Task input ▸
========================
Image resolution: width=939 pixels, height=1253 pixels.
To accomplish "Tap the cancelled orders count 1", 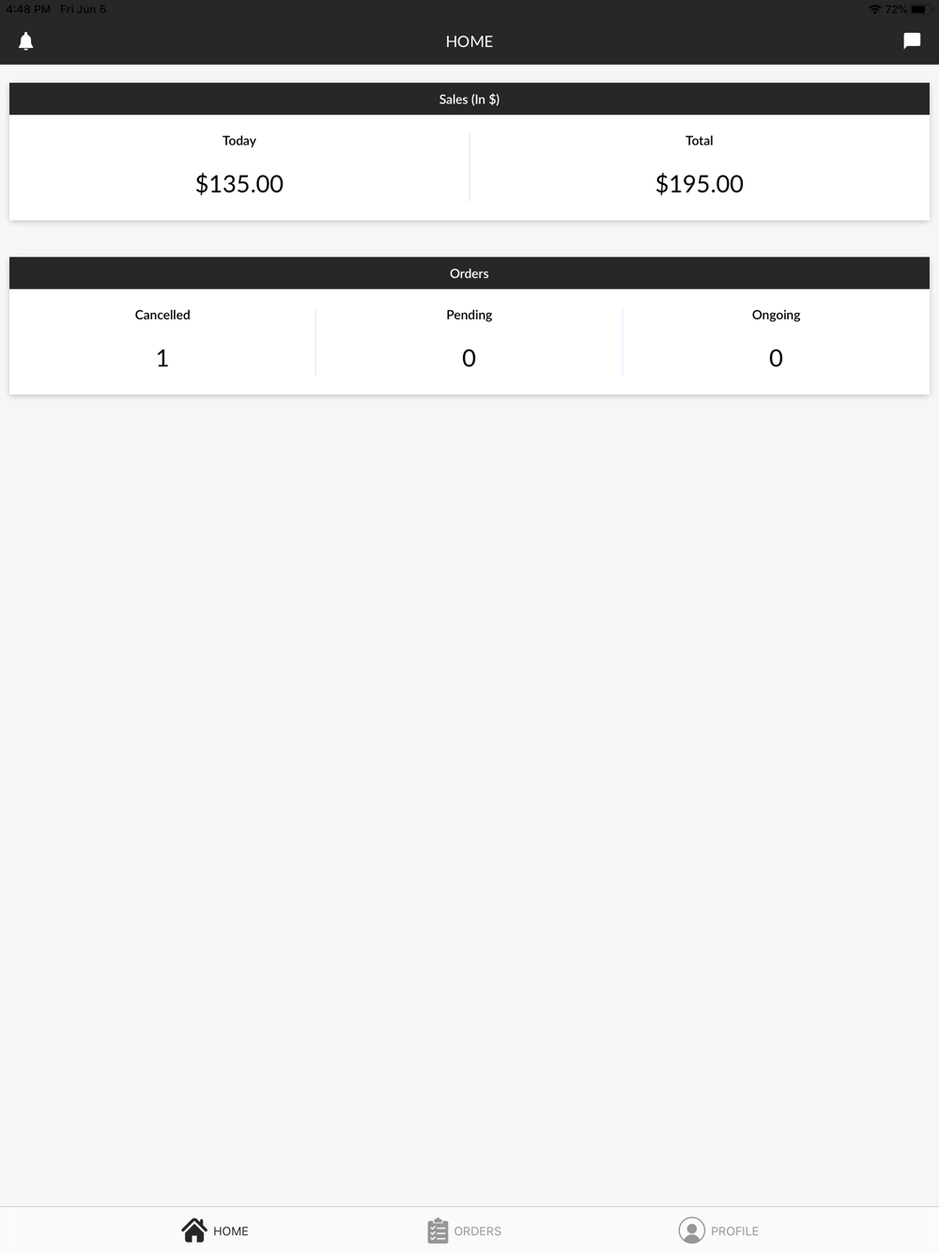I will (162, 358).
========================
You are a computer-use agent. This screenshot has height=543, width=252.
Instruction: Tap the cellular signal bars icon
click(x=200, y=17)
========================
Go line by line through the data above and report each one that holds the string "height".

Answer to the exercise ▸
Image resolution: width=939 pixels, height=1253 pixels.
You are a computer-use agent. This screenshot has height=543, width=252.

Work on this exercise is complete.